Switzerland personal tax issues – Introduction
Switzerland is a country that levies taxes on three levels: federal, cantonal, and municipal. The tax rates are progressive, meaning they take into account the economic capacity of a taxpayer. Each canton has a set of tax deductions that reduce the tax base and, hence, the marginal tax rate.
In terms of tax residency, individuals are liable to pay tax in Switzerland if they have their tax residency in Switzerland or if their stay in Switzerland exceeds a certain period of time. Swiss tax residents are subject to unlimited taxation on their worldwide income and worldwide assets, with some exceptions for foreign real estate and foreign business income.
Swiss-sourced employment income is fully taxable in Switzerland, unless a double taxation agreement provides otherwise. The same tax rate for employment income applies also to interest and dividend income.
Swiss-sourced interest payments and dividends are subject to Swiss withholding tax at a rate of 35%, but Swiss tax residents are entitled to a full refund provided the investment income is declared in their annual tax return.
Dividend payments from a majority shareholding are taxed to the extent of 70% at the federal level and to the extent of 50 to 80% at the cantonal level, depending on the cantonal tax provisions.
Capital gains tax
In terms of capital gains tax, there is no capital gains tax on the disposal of movable assets such as shares and collectibles, but in cases of excessive trading, hedging, and debt-financing, the tax administration may conclude that the individual is a professional securities trader subject to income tax on his or her gains. Gains on immovable property are taxable, and a real estate transfer tax is due in many cantons on the change of ownership of real property.
All cantons (and all municipalities) levy a wealth tax on global net wealth, which includes all movable, immovable, and business assets, works of art, jewelry, and other collectibles.
Spouses are exempt from gift and inheritance tax in all cantons, and lineal descendants in most cantons.
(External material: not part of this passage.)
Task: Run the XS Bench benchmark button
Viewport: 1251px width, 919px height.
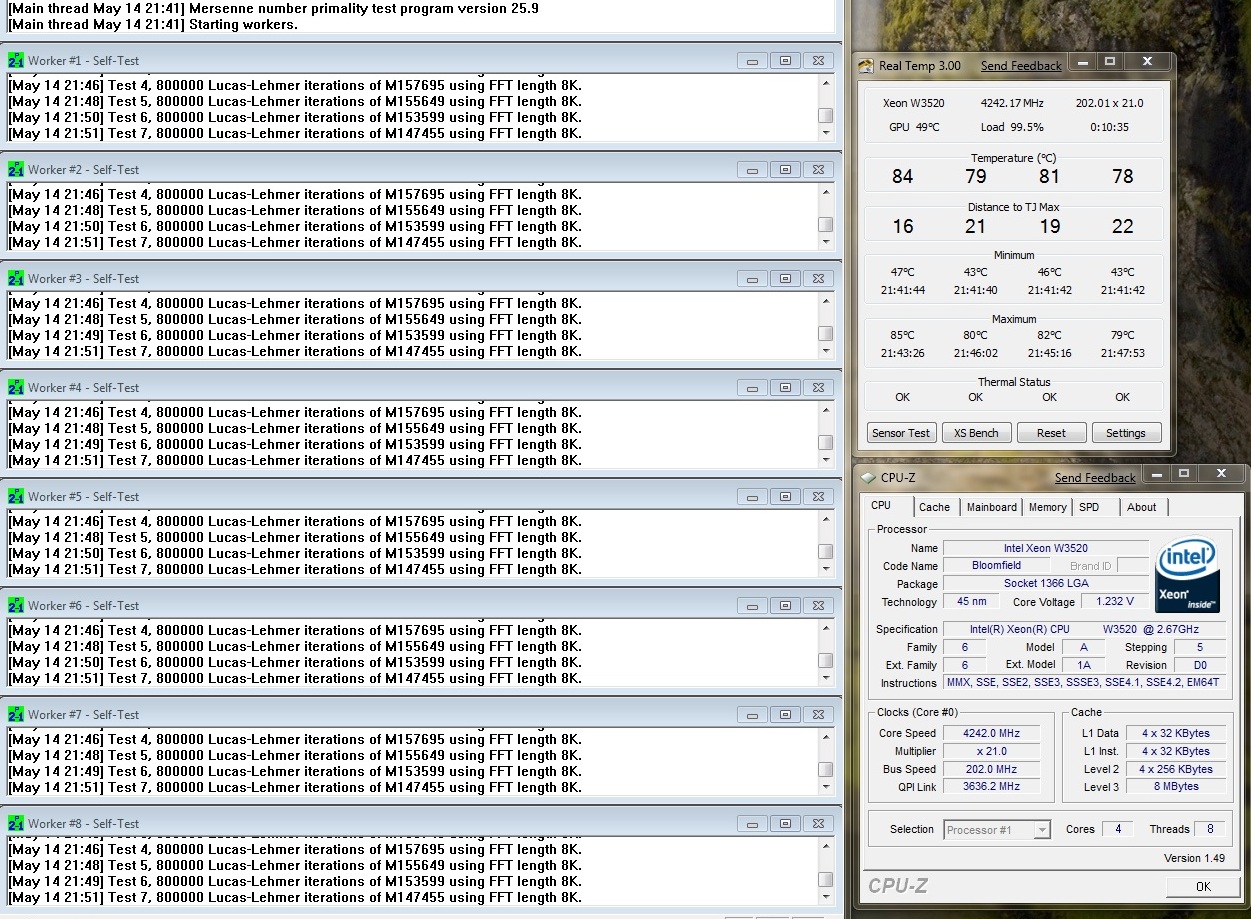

The right to tax gifts and donations is in the canton where the donor or testator is or was domiciled, and the tax rate is determined by the amount of the gift or inheritance and the degree of kinship.
Common Reporting Standard
Finally, Switzerland has been a signatory to the Common Reporting Standard since 2017 and has entered into various exchange of information programs with a number of participating jurisdictions. Information on a client's Swiss bank accounts will therefore be exchanged with the tax authorities of their home country if that country is a participating jurisdiction.
If you have any queries about Switzerland personal tax issues, or Swiss tax matters in general, then please do get in touch.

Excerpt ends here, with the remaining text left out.